Torah Tidbits is a regular publication put out by the Orthodox Union Israel Center, and widely distributed throughout the religious communities. It has a mix of Torah relevant articles, with notes on the week’s parsha, candle lighting times, and more. It is quite popular – so much so that for some people, their Shabbat is not complete without a copy to read over Shabbat during the boring bits in shul.
Last week’s issue included an article – Yom Kippur’s Magic Moment – by Rabbi Ephraim Sprecher, Dean of Students of the Diaspora Yeshiva, which had a thoughtful piece about introspection and Yom Kippur.
I was struck by the following:
The great tragedy of our generation is that for many people, even on Yom Kippur, there is no longer a feeling of fear or trembling before G-D. Even when we fast and pray we are not bothered by the question of having been created vs not having been created.
You could have a whole discussion on that paragraph alone. For now, let’s accept that – from a religious perspective – fear of G-d is desirable, and that it would be worthy to at least wonder about whether the world would be better off if we had not been created. How does Rabbi Sprecher explain this? He says:
In secular society, there is no longer a feeling of shame and guilt regarding what we do with our lives. Anything goes! We have been degraded by our desires and pleasures.
One way of summarizing his explanation for the lack of fear of G-d is that it is all the fault of secular society. I will admit he seems to include himself in that group by saying “We have been degraded…” but it is possible he is making two separate statements: on the one hand, secular society has lost its shame. On the other, we have all been degraded by pleasure.
What I found particularly offensive was the reference to secular society. Sure, there are parts of secular society that are not a great example. But equally, if not more so, there are parts of religious society that are just as awful. Have there not been orthodox people in positions of leadership and power that have been imprisoned for offenses of dishonesty or corruption or sexual or physical abuse? Did they maintain a sense of shame or guilt?
What about the religious protests against army conscription? Are they a positive example? Even the protests against those who do not keep Shabbat are a disgrace. Since when was it a part of Judaism to behave like that?
On a less serious level, how common is it to see obviously orthodox people behaving badly – driving like lunatics, dropping litter, queue jumping, being rude and aggressive, and so on and so on?

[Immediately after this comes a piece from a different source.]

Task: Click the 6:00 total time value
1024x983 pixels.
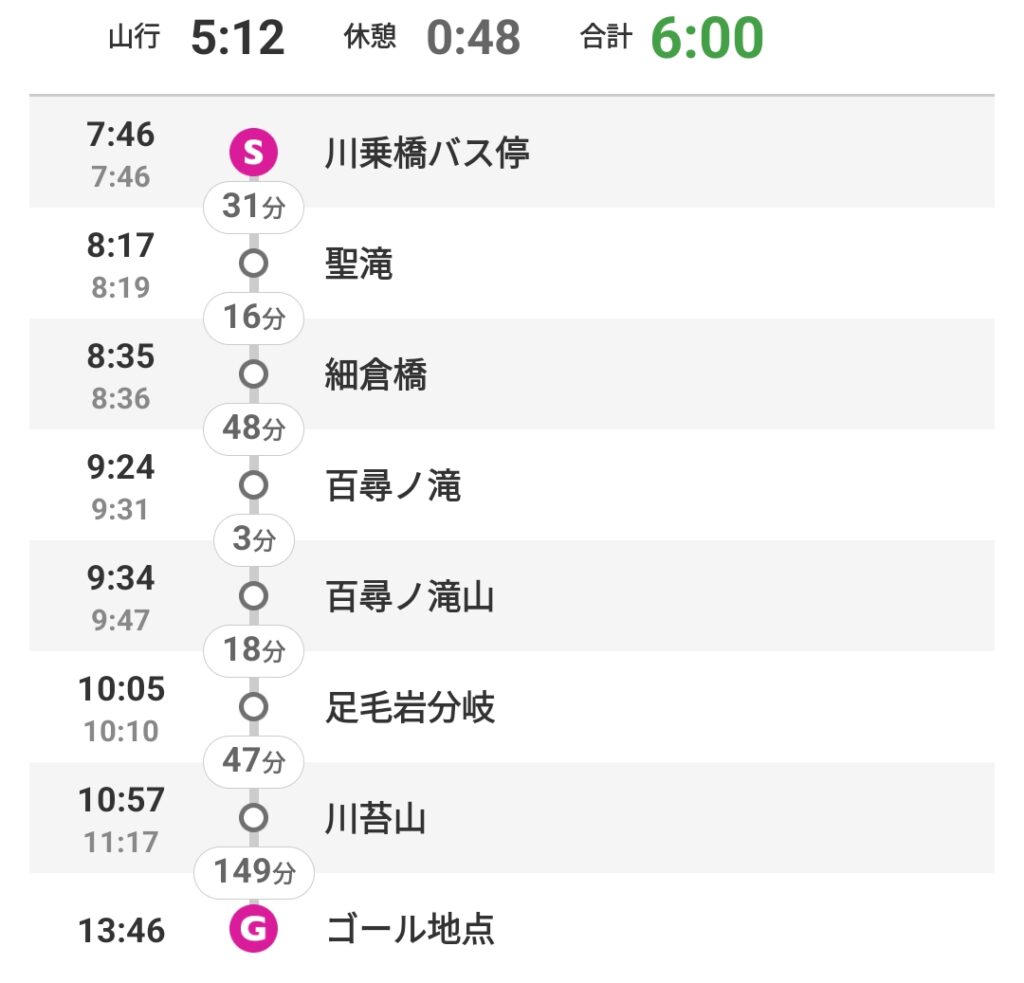Action: [x=707, y=37]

It should be patently obvious that not all orthodox people are bad people. Far from it. I know many who are outstanding examples of good, honest, selfless people. They do not discriminate in their dealings with people based on their religiosity. By the same token, of course, I know many secular people who are also good, honest, and selfless. So, it ill behoves the author to put the blame on secular society. That is wrong. That is offensive.
I would go further. It would do the religious community a power of good if the Rabbinic leadership of the country took a good, long, hard look at themselves, and realized how deficient their behavior is – not only personally, but in setting an example by publicly and prominently denouncing the behavior of religious people where it is lacking. No (so called) religious person should feel it is right to behave badly. They should, indeed, be trembling and in fear of G-d. They should remember Hillel’s declaration:
What is hateful to you, do not do to your fellow: this is the whole Torah; the rest is the explanation; go and learn.